PARTS OF THE EXERCISE:
**A)** Summarize the 2025 Miami Open men's doubles article in two sentences.
**B)** Answer these questions using the 2025 Miami Open men's doubles article:
(i) What was the score of the final?
(ii) Which tournament had the champions already won before Miami?
(iii) Which pair last completed the Sunshine Double before them, and in what year?
**C)** Transcribe everything in the 2025 Miami Open men's doubles article from "Marcelo Arévalo and" down to "history to do so.".

QUOTED PASSAGE:
- - - - - - -

Final
- Champions: Marcelo Arévalo Mate Pavić
- Runners-up: Julian Cash Lloyd Glasspool
- Score: 7–6^{(7–3)}, 6–3

Events
| Singles | men | women |
| Doubles | men | women |
- ← 2024 · Miami Open · 2026 →

= 2025 Miami Open – Men's doubles =

Marcelo Arévalo and Mate Pavić defeated Julian Cash and Lloyd Glasspool in the final, 7–6^{(7–3)}, 6–3 to win the men's doubles tennis title at the 2025 Miami Open. They completed the Sunshine Double, having already won Indian Wells; Arévalo and Pavić were the first pair to accomplish the feat since Pierre-Hugues Herbert and Nicolas Mahut in 2016, and the sixth pair in history to do so.

- - - - - - -

AVAILABLE DATA:
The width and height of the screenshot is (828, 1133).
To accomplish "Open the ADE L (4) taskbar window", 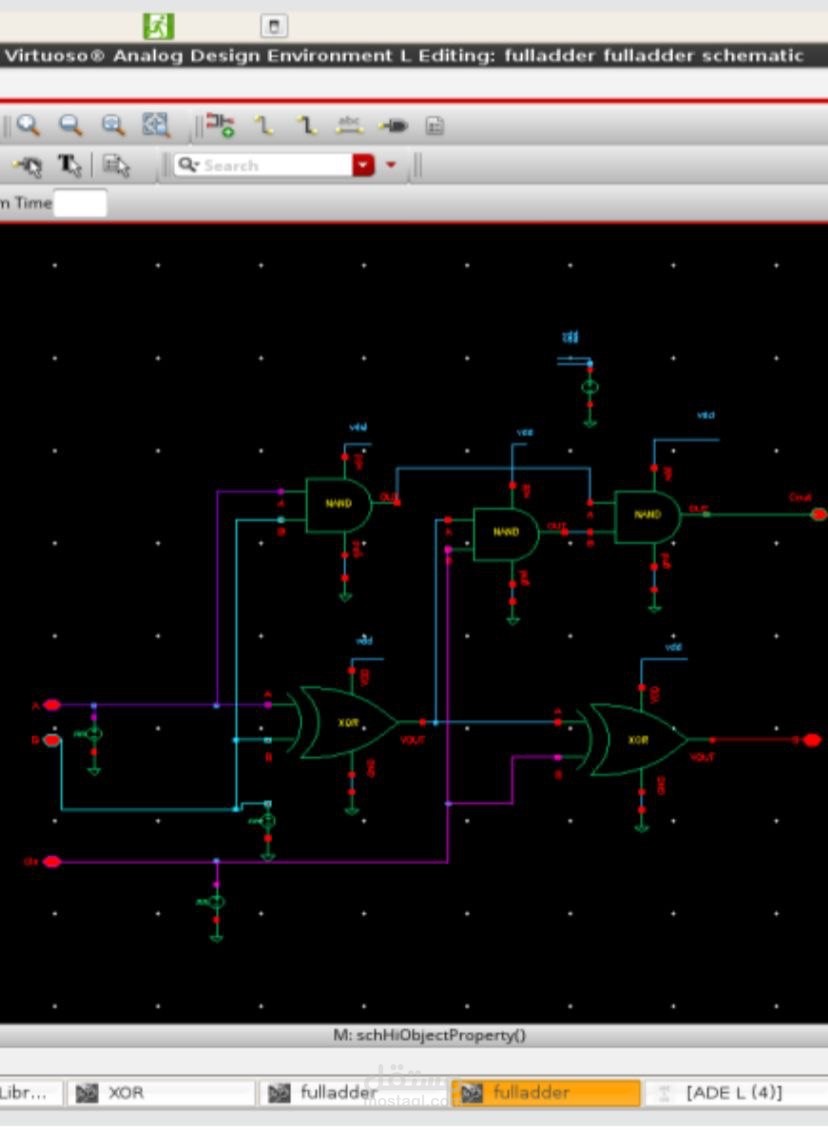I will point(735,1093).
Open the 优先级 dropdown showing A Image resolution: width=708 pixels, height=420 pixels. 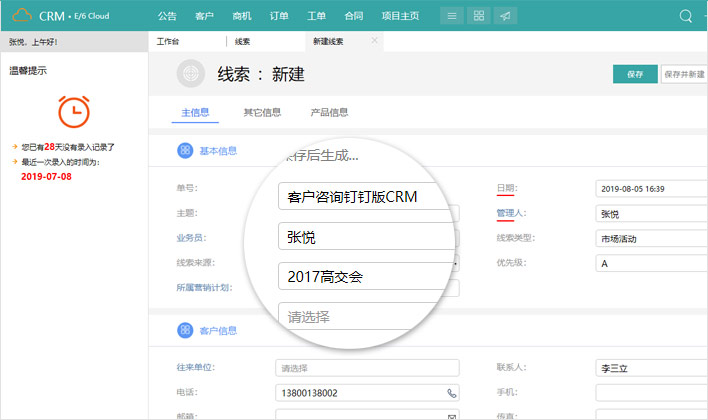[x=650, y=264]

- - - - - - -

CORRECT ANSWERS:
**A)** Marcelo Arévalo and Mate Pavić won the men's doubles title at the 2025 Miami Open, beating Julian Cash and Lloyd Glasspool 7–6^{(7–3)}, 6–3 in the final. Having already won Indian Wells, they completed the Sunshine Double, becoming the sixth pair in history and the first since Pierre-Hugues Herbert and Nicolas Mahut in 2016 to do so.

**B)**
(i) 7–6^{(7–3)}, 6–3
(ii) Indian Wells
(iii) Pierre-Hugues Herbert and Nicolas Mahut, in 2016

**C)**
Marcelo Arévalo and Mate Pavić defeated Julian Cash and Lloyd Glasspool in the final, 7–6^{(7–3)}, 6–3 to win the men's doubles tennis title at the 2025 Miami Open. They completed the Sunshine Double, having already won Indian Wells; Arévalo and Pavić were the first pair to accomplish the feat since Pierre-Hugues Herbert and Nicolas Mahut in 2016, and the sixth pair in history to do so.